WTF 2+? – HOLDING
I’m not in Kansas any more. I don’t have to pull my punches.
1. An existing WTF
Wahid v. Caporusso, 2016 BCSC 1743 would be an 11 (eleven) on the WTF scale for BC trial judges misstating the law governing proof of factual causation in tort, even if we allow that this particular trial judge is (1) consistent in misstating the law and (2) for whatever reason, there seems no inclination in the BCSC trial judge hierarchy to do anything about this.
2. A possible WTF but let’s hope not because (a) I don’t need the finger exercise (b) the Cdn legal system doesn’t need another 15 years or less rehash of the Athey-Resurfice-Clements cock-up: i.e., no we didn’t actually mean what you think we meant, even though that’s in fact what we wrote, and what we later said we meant about we wrote, and even though we chose to allow you to believe that that’s what we meant about we wrote, and … you get my point – I’m too old for this; and (c) litigants shouldn’t have to pay for the inability (for whatever reason) of the SCC to provide clear direction to the (generic) members of the legal profession who they know will attempt to take advantage of any ambiguity in whatever it is the SCC says, even perceived ambiguities which do not exist because there’s no relevant risk to client (or counsel) if the argument is rejected. It’s the chicken-soup home remedy for anything that ails you: it may not help but it won’t hurt.

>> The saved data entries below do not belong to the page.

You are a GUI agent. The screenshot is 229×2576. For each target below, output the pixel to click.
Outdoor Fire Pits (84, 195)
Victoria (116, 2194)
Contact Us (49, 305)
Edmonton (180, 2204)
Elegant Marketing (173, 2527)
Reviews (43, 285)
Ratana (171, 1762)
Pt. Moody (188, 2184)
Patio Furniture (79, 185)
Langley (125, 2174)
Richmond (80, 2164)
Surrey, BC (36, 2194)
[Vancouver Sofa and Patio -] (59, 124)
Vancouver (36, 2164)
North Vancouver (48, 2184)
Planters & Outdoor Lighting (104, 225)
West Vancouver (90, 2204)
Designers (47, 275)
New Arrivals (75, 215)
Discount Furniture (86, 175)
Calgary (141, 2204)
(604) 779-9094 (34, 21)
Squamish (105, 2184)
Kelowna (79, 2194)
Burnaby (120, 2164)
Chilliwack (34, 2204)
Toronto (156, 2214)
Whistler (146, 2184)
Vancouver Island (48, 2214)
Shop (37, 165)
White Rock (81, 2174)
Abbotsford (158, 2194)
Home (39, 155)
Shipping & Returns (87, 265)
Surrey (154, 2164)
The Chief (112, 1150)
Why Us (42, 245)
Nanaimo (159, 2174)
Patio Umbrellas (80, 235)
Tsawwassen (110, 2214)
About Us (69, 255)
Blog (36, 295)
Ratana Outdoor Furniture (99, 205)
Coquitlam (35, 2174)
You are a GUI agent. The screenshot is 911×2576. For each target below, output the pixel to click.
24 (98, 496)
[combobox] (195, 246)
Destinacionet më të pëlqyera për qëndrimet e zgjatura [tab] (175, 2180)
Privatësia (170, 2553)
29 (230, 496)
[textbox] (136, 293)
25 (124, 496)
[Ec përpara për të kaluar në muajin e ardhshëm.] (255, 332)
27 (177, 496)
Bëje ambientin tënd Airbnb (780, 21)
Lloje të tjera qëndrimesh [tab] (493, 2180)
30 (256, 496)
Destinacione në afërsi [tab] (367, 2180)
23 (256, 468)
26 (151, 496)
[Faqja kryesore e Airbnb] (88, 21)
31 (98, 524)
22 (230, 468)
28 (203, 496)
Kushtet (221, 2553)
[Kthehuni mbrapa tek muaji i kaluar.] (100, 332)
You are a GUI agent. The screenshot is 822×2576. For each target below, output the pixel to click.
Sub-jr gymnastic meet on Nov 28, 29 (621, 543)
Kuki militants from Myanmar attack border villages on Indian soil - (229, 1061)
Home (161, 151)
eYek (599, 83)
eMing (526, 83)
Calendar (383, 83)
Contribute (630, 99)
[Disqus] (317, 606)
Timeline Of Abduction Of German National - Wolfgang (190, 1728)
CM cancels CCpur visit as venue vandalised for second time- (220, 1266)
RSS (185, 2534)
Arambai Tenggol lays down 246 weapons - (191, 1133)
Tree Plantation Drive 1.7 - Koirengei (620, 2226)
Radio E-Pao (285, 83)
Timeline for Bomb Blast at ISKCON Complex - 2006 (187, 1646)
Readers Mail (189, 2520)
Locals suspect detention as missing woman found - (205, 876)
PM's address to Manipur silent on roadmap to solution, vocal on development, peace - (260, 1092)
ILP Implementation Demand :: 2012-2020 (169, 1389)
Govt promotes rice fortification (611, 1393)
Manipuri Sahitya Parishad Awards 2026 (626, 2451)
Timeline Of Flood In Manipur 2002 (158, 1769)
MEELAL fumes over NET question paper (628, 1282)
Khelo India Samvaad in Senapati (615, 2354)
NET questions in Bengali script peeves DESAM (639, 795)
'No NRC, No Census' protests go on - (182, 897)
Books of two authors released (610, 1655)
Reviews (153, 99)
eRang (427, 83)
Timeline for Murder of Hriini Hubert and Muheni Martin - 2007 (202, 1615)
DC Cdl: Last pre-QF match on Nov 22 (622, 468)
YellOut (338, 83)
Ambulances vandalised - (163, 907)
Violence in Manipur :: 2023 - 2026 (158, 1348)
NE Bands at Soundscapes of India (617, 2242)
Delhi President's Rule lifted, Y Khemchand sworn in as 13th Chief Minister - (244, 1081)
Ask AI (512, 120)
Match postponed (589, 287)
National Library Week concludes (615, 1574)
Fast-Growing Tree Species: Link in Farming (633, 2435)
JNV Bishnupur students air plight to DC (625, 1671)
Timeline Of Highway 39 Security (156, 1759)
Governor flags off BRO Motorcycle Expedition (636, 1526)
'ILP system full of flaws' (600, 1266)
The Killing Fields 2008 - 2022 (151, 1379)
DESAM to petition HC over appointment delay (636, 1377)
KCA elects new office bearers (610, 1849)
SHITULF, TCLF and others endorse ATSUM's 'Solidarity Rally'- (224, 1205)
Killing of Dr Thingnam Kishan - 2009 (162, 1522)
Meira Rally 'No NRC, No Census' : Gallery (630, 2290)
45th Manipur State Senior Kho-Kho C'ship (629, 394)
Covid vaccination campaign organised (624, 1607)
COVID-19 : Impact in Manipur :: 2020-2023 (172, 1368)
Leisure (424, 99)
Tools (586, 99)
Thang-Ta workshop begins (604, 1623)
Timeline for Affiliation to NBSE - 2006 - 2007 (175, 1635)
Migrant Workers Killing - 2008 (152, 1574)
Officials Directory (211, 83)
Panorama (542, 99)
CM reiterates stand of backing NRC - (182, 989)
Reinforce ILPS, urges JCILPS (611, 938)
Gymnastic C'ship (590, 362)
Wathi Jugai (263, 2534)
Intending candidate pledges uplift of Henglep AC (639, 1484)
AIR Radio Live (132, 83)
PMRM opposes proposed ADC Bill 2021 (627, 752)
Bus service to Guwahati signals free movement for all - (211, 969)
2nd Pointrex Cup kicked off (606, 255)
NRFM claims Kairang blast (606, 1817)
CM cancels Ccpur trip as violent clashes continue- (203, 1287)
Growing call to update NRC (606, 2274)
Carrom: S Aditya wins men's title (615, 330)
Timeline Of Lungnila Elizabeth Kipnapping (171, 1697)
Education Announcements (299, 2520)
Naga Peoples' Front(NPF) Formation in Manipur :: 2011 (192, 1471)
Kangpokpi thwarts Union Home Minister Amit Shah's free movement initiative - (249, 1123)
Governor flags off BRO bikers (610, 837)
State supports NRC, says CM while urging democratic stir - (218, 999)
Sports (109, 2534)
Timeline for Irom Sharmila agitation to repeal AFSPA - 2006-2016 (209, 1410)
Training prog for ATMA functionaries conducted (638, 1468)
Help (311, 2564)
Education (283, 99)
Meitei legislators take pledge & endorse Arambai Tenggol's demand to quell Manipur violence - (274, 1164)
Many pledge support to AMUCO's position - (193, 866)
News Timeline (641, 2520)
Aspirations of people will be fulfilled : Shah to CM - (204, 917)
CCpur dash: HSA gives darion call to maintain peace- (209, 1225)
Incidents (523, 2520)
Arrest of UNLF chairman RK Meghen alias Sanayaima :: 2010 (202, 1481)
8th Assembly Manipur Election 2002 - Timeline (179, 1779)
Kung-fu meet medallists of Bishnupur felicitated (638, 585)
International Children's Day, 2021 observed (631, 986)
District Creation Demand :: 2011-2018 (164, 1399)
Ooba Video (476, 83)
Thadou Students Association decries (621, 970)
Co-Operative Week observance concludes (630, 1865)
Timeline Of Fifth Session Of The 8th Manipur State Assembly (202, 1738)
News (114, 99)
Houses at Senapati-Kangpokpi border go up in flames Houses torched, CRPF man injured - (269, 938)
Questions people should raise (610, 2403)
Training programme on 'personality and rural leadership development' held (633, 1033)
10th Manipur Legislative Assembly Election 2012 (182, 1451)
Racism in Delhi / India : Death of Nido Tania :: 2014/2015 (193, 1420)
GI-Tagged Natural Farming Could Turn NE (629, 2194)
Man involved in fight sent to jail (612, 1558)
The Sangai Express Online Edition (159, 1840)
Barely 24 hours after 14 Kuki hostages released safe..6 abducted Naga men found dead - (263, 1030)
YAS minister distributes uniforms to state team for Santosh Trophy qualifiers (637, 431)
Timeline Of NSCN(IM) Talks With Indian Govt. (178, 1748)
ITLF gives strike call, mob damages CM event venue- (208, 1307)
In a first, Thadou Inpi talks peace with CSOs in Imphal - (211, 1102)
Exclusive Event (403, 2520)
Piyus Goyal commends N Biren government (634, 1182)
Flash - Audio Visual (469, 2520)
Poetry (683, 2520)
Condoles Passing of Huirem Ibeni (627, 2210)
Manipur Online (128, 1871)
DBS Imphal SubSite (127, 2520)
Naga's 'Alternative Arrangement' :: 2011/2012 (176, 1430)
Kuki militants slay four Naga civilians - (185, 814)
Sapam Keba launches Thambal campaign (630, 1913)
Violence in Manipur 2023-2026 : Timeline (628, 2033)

The SCC has announced that it will deliver reserved reasons for judgment in Benhaim v St-Germaine, SCC case number 36291, on November 10.
Nov 11 – Addendum – in reasons released Nov 10, the appeal was allowed by a 4-3 majority: Benhaim v. St‑Germain, 2016 SCC 48.
On the one hand, it is certain from what the majority wrote that it believed that ALL it was, for the common law, is restating existing law (by clarifying) how Snell is to be understood on the basis that the Que CA misstated that law.
On the other hand, on first and second rereading, the majority again, in what isn’t a necessary part of the ratio, misstated the meaning and requirements for proof of factual causation under the but-for test in a way that is explicitly contrary to what Athey said, and what Clements has to be understood to actually mean, even though the misstatement arguably appears in Clements too. The misstatement is VERY defendant friendly. Of course the SCC can’t have meant what the words literally mean: the plain Canadian English meaning, in the context the words appear. But the words are there.
Benhaim is an appeal from a decision of the Que CA which, although a civil law case, has the potential to (1) be irrelevant to any common law issue in any way relating to proof of factual causation in tort (2) help clarify some issues relating to proof of factual causation in tort and (3) make an even bigger bldy blding (I’m in the UK now, I’m learning) mess of the situation than it is, now. As of writing, however, the reasons haven’t been released to the public. They’re not on the SCC website.
Benhaim is not a common law decision and does not arise in a common law context. However, based on what science tells us about the the laws of reality – the classical physics and quantum mechanics laws which govern the operation of the visible universe (except perhaps in BC and parts of the USA) – these laws are the same in common and civil law jurisdictions. If there’s no one about in the quad, nobody will hear the tree fall whether the quad is in Ottawa or Hull (or Quebec or any other place east of the Alberta – BC border.
In Benhaim, the majority judgment in the Que CA relied on common law principles in holding that factual causation was established.
The formal technical niceties (snicker) of proof of factual causation aside, if a trial judge in a common law province or territory of Canada believes that the law governing the issue to be decided isn’t settled, and there is a SCC pronouncement on a similar problem in Quebec law, there’s a good chance that trial judge will decide that pronouncement is persuasive. If the problem exists and counsel don’t know about the SCC judgment, many might say (all should say) that there’s good reason to believe counsel did not know the law adequately.
I put BC aside because, at the moment (see WTF item 1 above and previous WTF and similar posts on this blog) it appears acceptable in the British Columbia Supreme Court for judges and trial counsel to
- Generally ignore what the SCC has said the law is supposed to be at least when it comes to stating what one believes the law to be
- Counsel to misstate current Cdn law – meaning the law established by the Supreme Court of Canada – so long as they quote a BCCA decision (and even if they don’t but merely quote the incorrect statements of other trial judges, or the judge hearing the case) and
- BCSC trial judges to do the same, so long as they refer to other misstatements by other BCSC trial judges, or their own, and
- BCSC trial judges to deliver reasons where, apart from the trial judge’s incorrect statement of the law, it’s clear or at least equally likely as not that one can’t tell accurately, from the reasons what law the trial judge applied to make the decision on factual causation AND on the face of the reasons it can’t be said that the conclusion reached by the trial judge is the result the trial judge ought to have made had the trial judge applied the correct law, and
- without a complete review of the evidence in the record, who knows if the decision is correct and
- what does on do if the case was tried by a jury and
- The Canucks are going to be even worse than the Leafs. The Lions are better than the Argos but, in the level of who cares, that’s barely a 1.